General User wrote...
Siansonea II wrote...
You noticed that too, did you?One might almost think the welfare of the colony wasn't a priority for the Illusive Man. And yet, our fellow forumite believes that Cerberus is some kind of heroic organization even though they created the situation in the first place. And that the Alliance, operating on a critical lack of information, should have at heart the best interests of colonies who have taken great pains to get away from the Alliance and actively reject their help/interference. And that the Alliance should somehow be omniscient, even though the one person who does know more than Shepard, the Illusive Man, clearly does not hold the safety of those human colonies above all. He'll gamble their lives away without even a clear idea of what he'll gain in the process. There's that pesky 'risk vs. reward' equation again...
I can’t answer for what’s in the mind of others.
So "let me be clear", I personally think the Alliance was doing everything it could reasonably be expected to do vis-a-vis the Collector attacks. And that doing things the Alliance either can’t or won’t (for whatever reason) do, is one of the main reasons Cerberus exists in the first place.I agree. But you can't use the result to justify the rightness of thinking. If time wasn't a one-way axis, if we could know the outcome beforehand, that would be a different story. The Illusive Man made a gamble, and it mostly paid off, but that doesn't mean it was the responsible or "good" thing to make the gamble. Especially since no one else was privy to the information that the Illusive Man was using to make the gamble in the first place.
Well… you kinda can in a way. What I mean by that is: when you’re making big decisions, every decision you make is a gamble to one extent or another. When the arena at hand is a war then the consequences are bound to be lives, including the lives of bystanders and non-combatants. That’s not really a mark against Cerberus or TIM as much as it is the nature of making decisions as a leader during wartime.
So you make your gamble and try your best, knowing full well that lives hang in the balance, and knowing also that history will be the one to decide whether you were ultimately right or wrong. So, in that vein, I think it bears acknowledging that the Battle of Horizon was the turning point of the Campaign, and did save far more lives than it cost.
It is my contention that, at the time, the Collectors were hitting colony after colony and they had no reason to stop, giving them that reason was TIM’s primary motivation in setting up the Horizon op. in the first place. May I ask what you believe TIM’s motivation in setting up the Horizon op. was?

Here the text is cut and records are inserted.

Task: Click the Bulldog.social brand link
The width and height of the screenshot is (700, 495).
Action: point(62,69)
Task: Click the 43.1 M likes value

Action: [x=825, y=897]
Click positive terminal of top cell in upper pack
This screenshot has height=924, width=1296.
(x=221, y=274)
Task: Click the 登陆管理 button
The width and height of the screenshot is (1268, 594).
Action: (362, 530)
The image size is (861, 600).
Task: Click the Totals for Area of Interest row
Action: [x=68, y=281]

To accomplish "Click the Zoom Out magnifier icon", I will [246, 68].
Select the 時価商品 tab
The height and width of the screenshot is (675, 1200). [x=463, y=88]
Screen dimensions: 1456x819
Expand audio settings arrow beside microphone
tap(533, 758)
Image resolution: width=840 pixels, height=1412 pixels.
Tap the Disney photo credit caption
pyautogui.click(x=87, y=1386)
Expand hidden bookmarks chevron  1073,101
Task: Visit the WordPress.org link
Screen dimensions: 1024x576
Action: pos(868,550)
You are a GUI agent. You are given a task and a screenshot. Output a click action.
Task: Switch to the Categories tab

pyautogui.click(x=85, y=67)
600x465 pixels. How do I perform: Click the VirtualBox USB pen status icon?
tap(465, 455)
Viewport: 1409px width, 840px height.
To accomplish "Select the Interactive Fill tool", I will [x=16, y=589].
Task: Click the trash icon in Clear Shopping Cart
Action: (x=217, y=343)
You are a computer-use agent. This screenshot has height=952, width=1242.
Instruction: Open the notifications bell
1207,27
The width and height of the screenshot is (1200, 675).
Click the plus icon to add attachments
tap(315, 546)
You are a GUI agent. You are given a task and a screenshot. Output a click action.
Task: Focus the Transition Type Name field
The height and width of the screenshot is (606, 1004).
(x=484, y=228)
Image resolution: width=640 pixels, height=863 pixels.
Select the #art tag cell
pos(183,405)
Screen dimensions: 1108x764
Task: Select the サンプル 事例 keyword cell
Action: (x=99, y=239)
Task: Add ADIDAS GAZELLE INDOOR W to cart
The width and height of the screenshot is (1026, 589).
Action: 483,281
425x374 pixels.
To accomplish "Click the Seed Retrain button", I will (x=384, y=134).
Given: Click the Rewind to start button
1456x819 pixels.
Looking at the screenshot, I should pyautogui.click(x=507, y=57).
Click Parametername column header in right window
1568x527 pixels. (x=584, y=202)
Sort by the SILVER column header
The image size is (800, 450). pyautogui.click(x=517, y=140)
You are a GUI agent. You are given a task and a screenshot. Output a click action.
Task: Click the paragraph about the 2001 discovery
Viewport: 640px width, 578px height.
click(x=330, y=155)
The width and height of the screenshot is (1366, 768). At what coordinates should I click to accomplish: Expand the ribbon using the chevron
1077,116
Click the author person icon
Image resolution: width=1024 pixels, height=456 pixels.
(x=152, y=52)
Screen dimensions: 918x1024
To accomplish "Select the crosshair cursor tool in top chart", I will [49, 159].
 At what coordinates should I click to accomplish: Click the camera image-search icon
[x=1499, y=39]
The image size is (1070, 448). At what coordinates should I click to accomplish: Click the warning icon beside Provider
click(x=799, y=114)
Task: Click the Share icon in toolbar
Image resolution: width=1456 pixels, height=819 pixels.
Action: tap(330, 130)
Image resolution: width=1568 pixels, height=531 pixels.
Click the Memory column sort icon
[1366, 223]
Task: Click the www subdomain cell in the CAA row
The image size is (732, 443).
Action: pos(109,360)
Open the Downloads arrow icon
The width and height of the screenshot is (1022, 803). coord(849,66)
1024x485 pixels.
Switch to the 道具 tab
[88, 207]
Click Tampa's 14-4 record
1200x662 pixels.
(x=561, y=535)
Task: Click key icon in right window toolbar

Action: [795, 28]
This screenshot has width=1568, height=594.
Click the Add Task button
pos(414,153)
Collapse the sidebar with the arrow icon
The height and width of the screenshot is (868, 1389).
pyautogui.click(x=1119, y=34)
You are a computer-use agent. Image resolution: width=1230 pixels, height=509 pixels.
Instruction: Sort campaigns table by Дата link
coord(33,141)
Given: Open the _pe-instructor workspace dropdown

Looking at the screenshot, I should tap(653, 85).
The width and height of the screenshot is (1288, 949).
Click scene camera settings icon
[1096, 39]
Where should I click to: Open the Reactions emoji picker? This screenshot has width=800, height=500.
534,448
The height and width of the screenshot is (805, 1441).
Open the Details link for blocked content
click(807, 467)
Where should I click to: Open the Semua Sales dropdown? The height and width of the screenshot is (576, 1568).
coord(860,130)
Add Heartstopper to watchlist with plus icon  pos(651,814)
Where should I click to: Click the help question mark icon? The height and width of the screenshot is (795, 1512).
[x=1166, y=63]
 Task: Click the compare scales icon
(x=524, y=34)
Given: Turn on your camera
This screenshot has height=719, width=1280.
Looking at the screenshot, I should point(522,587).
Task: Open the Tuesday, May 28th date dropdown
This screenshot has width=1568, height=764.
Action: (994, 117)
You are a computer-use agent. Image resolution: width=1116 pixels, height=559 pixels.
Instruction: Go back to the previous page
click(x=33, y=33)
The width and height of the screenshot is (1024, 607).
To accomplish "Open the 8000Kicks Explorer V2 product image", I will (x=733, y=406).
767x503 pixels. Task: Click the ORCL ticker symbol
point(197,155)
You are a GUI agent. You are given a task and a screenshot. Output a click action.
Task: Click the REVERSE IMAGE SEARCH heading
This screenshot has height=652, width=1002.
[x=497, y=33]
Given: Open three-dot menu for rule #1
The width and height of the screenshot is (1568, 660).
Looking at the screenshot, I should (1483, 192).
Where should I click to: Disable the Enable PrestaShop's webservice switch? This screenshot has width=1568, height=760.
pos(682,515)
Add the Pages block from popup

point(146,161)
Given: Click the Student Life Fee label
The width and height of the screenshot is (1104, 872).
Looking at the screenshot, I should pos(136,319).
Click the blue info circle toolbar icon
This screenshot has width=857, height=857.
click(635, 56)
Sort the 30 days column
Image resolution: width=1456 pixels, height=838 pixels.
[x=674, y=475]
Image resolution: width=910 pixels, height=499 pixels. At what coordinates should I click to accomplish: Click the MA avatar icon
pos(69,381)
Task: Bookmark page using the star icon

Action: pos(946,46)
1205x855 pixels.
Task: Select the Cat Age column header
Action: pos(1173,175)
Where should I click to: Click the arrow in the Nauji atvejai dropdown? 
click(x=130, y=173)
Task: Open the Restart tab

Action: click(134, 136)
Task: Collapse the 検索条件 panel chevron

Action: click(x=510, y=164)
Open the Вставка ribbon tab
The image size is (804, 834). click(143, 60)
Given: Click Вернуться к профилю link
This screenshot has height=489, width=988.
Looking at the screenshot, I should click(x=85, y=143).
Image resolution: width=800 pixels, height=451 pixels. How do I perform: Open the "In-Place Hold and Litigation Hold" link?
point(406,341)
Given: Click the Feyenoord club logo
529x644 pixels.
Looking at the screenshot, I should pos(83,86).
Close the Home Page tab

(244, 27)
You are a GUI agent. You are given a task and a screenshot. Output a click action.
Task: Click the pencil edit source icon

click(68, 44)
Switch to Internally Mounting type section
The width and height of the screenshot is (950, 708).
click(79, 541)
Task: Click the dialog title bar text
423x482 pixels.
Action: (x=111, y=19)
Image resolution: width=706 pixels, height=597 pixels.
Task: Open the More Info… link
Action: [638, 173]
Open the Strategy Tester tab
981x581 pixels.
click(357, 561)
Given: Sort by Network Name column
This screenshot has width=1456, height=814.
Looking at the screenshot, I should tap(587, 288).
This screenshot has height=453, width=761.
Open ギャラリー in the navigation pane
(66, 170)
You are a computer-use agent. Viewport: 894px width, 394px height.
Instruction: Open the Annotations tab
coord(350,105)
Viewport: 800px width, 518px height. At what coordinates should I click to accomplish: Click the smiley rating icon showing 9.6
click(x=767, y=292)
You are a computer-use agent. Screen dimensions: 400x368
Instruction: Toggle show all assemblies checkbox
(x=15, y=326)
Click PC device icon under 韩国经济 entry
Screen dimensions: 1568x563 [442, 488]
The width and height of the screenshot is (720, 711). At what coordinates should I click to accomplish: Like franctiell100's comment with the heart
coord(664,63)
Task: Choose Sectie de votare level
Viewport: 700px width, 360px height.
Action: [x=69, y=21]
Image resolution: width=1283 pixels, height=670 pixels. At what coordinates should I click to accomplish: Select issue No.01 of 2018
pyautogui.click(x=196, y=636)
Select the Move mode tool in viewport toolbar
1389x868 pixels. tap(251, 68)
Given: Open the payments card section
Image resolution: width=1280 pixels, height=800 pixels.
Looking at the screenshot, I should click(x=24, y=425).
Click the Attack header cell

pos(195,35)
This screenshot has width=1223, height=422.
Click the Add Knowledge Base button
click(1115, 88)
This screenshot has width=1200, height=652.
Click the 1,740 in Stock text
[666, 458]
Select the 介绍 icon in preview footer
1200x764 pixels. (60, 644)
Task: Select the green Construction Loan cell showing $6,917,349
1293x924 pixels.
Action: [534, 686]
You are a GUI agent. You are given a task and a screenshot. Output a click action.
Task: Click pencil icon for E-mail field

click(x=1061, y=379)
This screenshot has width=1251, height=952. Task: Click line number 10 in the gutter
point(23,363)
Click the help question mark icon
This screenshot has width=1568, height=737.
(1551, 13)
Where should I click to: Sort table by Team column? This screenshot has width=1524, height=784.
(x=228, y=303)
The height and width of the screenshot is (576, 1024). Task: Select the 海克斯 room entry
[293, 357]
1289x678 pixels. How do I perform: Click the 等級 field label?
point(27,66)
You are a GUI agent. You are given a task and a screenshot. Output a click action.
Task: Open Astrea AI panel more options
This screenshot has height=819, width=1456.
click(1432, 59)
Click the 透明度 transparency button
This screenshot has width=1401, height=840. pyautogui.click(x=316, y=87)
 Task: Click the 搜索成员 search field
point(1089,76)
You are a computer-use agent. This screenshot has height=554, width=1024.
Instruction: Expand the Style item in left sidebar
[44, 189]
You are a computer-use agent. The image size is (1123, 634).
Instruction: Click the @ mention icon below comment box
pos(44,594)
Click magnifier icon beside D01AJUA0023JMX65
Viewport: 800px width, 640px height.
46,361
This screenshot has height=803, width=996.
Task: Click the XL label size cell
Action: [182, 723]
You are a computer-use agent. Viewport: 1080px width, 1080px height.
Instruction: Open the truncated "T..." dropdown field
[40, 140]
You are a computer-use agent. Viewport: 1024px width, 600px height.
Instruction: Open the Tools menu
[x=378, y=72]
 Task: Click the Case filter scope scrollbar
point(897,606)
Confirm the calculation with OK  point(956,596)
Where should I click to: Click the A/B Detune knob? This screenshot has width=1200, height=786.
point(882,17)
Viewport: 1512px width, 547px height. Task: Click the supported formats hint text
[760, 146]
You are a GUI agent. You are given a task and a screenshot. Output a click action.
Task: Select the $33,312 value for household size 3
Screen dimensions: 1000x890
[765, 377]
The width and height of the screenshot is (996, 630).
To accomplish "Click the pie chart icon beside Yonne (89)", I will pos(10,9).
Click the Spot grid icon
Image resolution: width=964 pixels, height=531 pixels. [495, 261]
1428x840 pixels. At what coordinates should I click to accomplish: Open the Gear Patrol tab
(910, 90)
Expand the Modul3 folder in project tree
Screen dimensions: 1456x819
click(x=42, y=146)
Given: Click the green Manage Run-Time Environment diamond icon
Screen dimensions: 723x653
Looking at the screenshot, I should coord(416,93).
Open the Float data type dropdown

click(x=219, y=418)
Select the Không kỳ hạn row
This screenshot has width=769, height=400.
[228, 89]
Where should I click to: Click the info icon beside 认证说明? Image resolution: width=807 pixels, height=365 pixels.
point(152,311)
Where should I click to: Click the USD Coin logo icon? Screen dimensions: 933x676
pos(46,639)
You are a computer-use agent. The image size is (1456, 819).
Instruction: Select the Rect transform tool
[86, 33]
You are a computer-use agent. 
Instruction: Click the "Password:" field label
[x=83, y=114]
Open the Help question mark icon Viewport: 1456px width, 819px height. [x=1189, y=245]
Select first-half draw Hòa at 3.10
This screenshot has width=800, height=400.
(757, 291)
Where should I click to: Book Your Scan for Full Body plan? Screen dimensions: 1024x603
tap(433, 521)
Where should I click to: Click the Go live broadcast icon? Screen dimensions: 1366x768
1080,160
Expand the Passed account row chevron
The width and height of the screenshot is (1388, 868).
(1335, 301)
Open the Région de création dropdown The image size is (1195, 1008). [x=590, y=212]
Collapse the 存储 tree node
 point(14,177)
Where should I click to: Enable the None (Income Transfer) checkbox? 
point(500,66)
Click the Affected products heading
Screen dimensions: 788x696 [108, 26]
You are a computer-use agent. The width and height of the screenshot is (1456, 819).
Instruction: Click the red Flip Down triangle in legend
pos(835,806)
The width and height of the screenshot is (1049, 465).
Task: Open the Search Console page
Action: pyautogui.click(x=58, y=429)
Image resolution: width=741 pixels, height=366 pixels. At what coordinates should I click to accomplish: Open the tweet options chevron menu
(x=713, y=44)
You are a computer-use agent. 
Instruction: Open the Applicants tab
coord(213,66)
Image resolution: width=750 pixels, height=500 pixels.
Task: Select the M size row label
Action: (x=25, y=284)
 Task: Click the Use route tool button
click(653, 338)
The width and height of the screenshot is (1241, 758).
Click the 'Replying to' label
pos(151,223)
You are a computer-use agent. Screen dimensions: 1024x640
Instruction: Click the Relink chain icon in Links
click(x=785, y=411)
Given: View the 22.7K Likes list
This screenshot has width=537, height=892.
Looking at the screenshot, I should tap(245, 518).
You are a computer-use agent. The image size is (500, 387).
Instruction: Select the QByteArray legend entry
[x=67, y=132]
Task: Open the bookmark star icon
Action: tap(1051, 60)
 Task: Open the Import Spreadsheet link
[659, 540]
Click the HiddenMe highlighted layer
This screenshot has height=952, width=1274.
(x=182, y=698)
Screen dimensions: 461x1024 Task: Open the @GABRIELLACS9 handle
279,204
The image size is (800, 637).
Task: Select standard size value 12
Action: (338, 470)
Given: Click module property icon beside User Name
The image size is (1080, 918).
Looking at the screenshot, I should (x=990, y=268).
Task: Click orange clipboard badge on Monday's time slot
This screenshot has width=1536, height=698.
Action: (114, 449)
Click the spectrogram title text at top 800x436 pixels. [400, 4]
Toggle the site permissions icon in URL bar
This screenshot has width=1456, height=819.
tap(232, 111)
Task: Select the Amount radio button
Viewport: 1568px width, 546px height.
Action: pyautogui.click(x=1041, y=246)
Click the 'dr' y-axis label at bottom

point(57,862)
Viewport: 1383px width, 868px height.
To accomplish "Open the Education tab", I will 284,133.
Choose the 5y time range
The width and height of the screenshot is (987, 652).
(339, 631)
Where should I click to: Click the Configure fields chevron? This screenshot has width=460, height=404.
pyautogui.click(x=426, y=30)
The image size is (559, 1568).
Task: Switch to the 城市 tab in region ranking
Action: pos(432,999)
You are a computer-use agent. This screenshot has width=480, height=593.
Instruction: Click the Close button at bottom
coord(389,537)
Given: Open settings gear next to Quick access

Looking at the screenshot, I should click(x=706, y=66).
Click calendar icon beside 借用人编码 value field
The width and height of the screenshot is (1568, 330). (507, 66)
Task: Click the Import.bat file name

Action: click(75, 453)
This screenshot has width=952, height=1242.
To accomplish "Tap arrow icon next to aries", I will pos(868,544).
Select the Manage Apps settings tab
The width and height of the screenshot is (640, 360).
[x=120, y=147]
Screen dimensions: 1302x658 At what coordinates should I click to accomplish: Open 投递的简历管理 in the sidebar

Who knows what TIM's motives are? My whole point is you can't expect to overlook Cerberus' past actions just because some of their more recent actions have good outcomes. You can't give them a pass on that Akuze business, the murder of Admiral Kahoku, etc., just because they made a move that benefitted humanity. They may be doing what the Alliance can't, but they're also operating in a theater in which the Alliance has no authority. Cerberus has a lot more mobility and freedom than the Alliance, so while they may be able accomplish things the Alliance can't, that doesn't infer that Cerberus now has some kind of moral high ground. Furthermore, Cerberus has even more freedom to work within the Traverse than the Alliance, since they are not a legally-recognized human authority, giving them yet another advantage over the Alliance in this situation.
The premise I am questioning is the idea that the Alliance is somehow derelict in their duty for not invading the Traverse because human colonies are going missing. The Alliance was quietly gathering information and trying to do some good through agents like Kaidan Alenko/Ashley Williams—information that TIM actually had and could have shared somehow. Of course, that doesn't make the Traverse any more off-limits to the Alliance.